Temple Beth Chayim Chadashim: Architecture
Written by Toni Lewis
Temple Beth Chayim Chadashim was founded in 1972 as the world’s first synagogue for gay and lesbian Jews. Embraced from the start by the Union for Reform Judaism, BCC has been a pioneering community for over 40 years.
To reflect the unique history of the congregation as they moved to a new home, architects Toni Lewis and Marc Schoeplein envisioned a project that involved the entire community, physically and spiritually, working together to create a centerpiece for the new sanctuary. What emerged became known as the StoryLines.

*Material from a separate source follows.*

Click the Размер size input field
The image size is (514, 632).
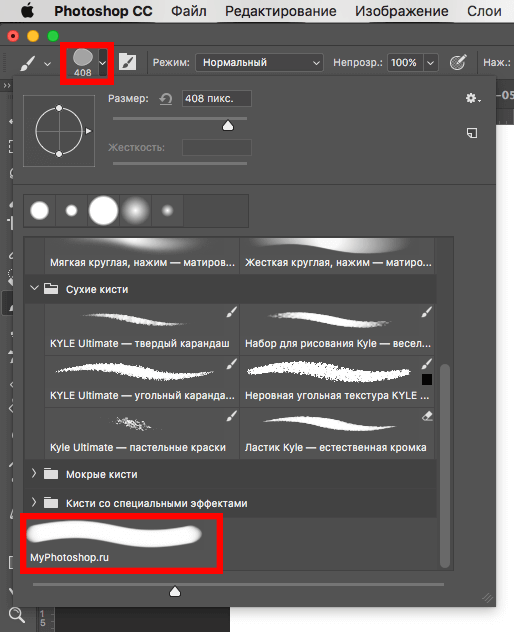[x=217, y=98]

At a series of community workshops, the congregation was invited to come write their individual stories, accounts of what BCC has meant in their own lives. Each participant was then given a thin copper strip, on which they hand-etched a piece of their story: a sentence or a few words containing memories, wishes or thoughts for the future of the synagogue. Collected, these 250 unique copper strips form the StoryLines.
The StoryLines now form the main wall of the bimah, installed on wood building blocks which surround glass ark doors, created for the new building by
artists in the BCC community. The copper strips overlap and intertwine each other and the ark itself, in the same way that the stories they hold are forever interconnected in creating the unique community that is Beth Chayim Chadashim.
Over the coming years the StoryLines will continue to grow. The ark wall panels are removable so that new copper strips can be added as new members join BCC with their own stories to tell. As architect Marc Schoeplein wrote on his own StoryLine: “I hope that what we can bring to it is simply a start point.”
Photos Below:
One of a series of community writing workshops, led by writers/members of BCC
BCC StoryLines Co-Coordinator Kadin Hennigsen sorting and cataloging stories
BCC Executive Director Felicia Park-Rogers installs copper storylines
A glass wall lets light into the sanctuary space, beyond. The wall is designed to highlight stained glass created by congregation members.
The sanctuary space is flexible, designed to accommodate worship services of different sizes and styles, as well as concerts, meetings, meals, and community gatherings.
The memorial plaques that had been displayed on off-the-shelf yahrtzeit boards in BCC’s previous home were deconstructed, and reinstalled in the new space on a wood wall with a tactile quality that echoes the main sanctuary wall. Instead of traditional light bulbs to mark the anniversary of a death, the new design uses glass pieces created by the community, held in place with magnetic strips adjacent to the brass plaques with names of loved ones.